Supplied text
########################################
Levine and Kearney see the study as a clear lesson in the value of a (very cheap) mass-media complement to preschool. The potentially controversial implication they embrace from the study isn't about early-childhood education. It's about college, and the trend toward low-cost massive open online courses, or MOOCs.

"Sesame Street," Levine and Kearney write, was the original MOOC. "If we can do this with 'Sesame Street' on television, we can potentially do this with all sorts of electronic communications," Kearney said in an interview. "It's encouraging because it means we might be able to make real progress in ways that are affordable and scalable."

The research can't say whether the show continues to deliver such high benefits to children, said Diane Whitmore Schanzenbach, an economist at Northwestern University's School of Education and Social Policy, who has read drafts of the paper and given feedback to the authors.

But, she said, it clearly shows "the importance of childhood education, which is really having its moment right now."

The economists' study was brought to you, so to speak, by the letters U, H and F.

"Sesame Street" debuted in 1969 with a diverse cast of humans and brightly colored fuzzy Muppets, including Oscar the Grouch, Bert and Ernie, and, of course, Big Bird. It was the country's first explicitly educational children's program, and it was an immediate hit: In the early 1970s, one-third of all American toddlers watched it.

That's a Super Bowl-level audience share. But it's even more striking because another third of the nation's toddlers couldn't have watched the show if they wanted to — they didn't have the right kind of antenna to tune in to their local public television station.

This was well before the popularization of cable. TV broadcasts arrived over the air, on two different kinds of signals. The higher-quality signal was known as VHF, or Channels 1 to 13 on a standard TV set. The lower-quality signal was called UHF, and many households at that time were unable to tune it in. By a quirk of federal licensing, the public broadcasting channels in many major cities, including New York and Boston, aired on VHF channels, while others, including Los Angeles and Washington, aired on UHF.

As a result, about two-thirds of the nation's households were able to watch "Sesame Street." The other third weren't.

Levine read about that divide in early 2014. He realized it was the sort of rare natural experiment that economists live for — two groups of people, divvied up by fate and the Federal Communications Commission, who could be compared over time to see whether there was a difference in their educational outcomes.

"It's econometrically phenomenal," he said, "because it's essentially random, who had UHF and who had VHF."
########################################
Stored data entries:

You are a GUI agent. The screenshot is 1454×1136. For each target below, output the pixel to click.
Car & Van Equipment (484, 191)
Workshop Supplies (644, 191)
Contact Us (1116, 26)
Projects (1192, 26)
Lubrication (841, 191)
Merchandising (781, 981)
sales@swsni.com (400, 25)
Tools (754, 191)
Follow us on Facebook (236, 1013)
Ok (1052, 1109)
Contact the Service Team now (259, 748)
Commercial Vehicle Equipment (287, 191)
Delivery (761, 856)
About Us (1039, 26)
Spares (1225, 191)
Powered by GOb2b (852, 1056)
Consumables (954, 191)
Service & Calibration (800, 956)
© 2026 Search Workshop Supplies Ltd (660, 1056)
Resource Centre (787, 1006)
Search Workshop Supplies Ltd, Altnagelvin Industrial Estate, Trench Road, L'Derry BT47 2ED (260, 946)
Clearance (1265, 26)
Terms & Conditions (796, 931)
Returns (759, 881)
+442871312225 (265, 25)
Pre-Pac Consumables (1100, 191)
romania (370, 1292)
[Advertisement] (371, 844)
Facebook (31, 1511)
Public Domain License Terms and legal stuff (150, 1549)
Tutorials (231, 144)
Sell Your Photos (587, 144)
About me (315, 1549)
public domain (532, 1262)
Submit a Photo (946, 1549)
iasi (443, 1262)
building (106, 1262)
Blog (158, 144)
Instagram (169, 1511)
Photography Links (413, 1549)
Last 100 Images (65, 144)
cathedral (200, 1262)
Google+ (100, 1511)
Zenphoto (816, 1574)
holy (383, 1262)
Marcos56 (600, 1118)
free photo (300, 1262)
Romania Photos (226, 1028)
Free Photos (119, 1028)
########################################
Tasks for this exercise
1. Please return, word for word, the part of the Sesame Street text that opens with the words containing "That's a Super" and closes with "other third weren't.".
2. According to the Sesame Street text, what share of all American toddlers watched the show in the early 1970s?

Replies
1.
That's a Super Bowl-level audience share. But it's even more striking because another third of the nation's toddlers couldn't have watched the show if they wanted to — they didn't have the right kind of antenna to tune in to their local public television station.

This was well before the popularization of cable. TV broadcasts arrived over the air, on two different kinds of signals. The higher-quality signal was known as VHF, or Channels 1 to 13 on a standard TV set. The lower-quality signal was called UHF, and many households at that time were unable to tune it in. By a quirk of federal licensing, the public broadcasting channels in many major cities, including New York and Boston, aired on VHF channels, while others, including Los Angeles and Washington, aired on UHF.

As a result, about two-thirds of the nation's households were able to watch "Sesame Street." The other third weren't.

2. One-third.